Osteoporotic fractures can lead to a change in posture, chronic pain, change in the way your body functions and a decrease in your quality of life. 1 in 2 Women and 1 in 3 men over 60 will have an osteoporotic fracture in their life.
The most common risk factors for osteoporosis are:
Low testosterone (in men)
Women who have not had a period in more than 6 months (excluding pregnancy)
Sedentary (inactive) lifestyle
Smoking, excessive alcohol, or steroid use (prescription and non-prescription)
Lack of Vitamin D (from sunlight) and a lack of calcium (dietary)

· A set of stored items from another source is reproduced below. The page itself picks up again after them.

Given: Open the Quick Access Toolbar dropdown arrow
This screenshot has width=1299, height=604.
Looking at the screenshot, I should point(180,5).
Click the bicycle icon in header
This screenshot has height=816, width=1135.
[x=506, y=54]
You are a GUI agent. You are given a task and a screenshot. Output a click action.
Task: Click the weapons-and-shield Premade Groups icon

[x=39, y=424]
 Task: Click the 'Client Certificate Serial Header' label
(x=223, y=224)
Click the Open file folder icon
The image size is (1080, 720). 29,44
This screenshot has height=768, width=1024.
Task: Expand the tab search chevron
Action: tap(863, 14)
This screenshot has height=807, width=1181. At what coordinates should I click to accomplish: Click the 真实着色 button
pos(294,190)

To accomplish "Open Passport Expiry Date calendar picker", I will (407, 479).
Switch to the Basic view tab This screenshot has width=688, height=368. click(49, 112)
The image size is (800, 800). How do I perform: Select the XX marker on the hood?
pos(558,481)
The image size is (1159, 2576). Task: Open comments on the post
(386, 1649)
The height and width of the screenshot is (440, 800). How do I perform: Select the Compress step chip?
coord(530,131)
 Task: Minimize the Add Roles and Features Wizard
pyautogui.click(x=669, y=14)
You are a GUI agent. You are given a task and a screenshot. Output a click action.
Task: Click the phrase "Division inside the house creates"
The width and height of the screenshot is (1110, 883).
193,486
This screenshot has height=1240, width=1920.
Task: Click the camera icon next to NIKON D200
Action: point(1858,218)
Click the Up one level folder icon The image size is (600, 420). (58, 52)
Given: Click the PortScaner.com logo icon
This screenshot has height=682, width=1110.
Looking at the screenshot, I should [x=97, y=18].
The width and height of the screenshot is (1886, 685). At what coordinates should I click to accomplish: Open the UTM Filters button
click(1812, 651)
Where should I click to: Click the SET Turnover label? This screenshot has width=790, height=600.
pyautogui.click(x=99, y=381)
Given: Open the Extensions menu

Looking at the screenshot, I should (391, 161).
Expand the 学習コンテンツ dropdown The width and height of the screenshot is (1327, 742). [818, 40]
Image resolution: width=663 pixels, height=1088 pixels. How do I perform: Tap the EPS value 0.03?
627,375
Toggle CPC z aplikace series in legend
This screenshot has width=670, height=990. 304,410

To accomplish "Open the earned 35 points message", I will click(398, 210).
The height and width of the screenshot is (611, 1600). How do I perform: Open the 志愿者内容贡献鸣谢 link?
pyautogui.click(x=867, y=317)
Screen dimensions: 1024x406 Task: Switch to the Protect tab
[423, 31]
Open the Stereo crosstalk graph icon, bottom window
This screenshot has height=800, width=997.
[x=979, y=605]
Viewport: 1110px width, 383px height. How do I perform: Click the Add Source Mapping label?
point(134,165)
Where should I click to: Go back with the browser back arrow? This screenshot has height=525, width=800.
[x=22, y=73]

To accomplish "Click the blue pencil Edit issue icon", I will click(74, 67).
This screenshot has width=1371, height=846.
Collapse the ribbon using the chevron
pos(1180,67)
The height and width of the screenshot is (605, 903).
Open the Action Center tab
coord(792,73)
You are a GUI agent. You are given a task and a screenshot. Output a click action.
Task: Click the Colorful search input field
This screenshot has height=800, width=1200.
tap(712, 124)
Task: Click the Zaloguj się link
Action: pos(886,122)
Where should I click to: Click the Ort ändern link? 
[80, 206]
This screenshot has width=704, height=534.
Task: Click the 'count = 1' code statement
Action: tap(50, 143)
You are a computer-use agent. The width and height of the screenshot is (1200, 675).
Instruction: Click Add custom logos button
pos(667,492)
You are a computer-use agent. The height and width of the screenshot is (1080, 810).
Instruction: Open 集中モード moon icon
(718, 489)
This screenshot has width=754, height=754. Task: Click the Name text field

The best way to avoid osteoporosis is by doing some regular, moderate intensity, weight bearing exercise.
Think of it this way. A body builder goes to the gym and uses their muscles a lot, so their muscles get bigger and stronger. When they stop going to the gym, their big muscles will slowly waste away, unless they do enough exercise to maintain it.
Your bones work the same way. You need to participate in regular, moderate intensity exercise, to put pressure on your bones, so that your body makes them nice and thick and strong. As soon as you stop putting pressure and weigh on them, they will waste away and become thinner and weaker, unless you do enough weight bearing exercise to maintain it.
It makes sense that it is a disease most common in those over 60 doesn’t it. (not many of them still do moderate intensity, weight bearing exercise to maintain their bone density).
It doesn’t matter how many calcium supplements you take or how many anti-osteoporosis tablets you take, you have to be doing regular, weight bearing exercise to increase, and maintain the density of your bones.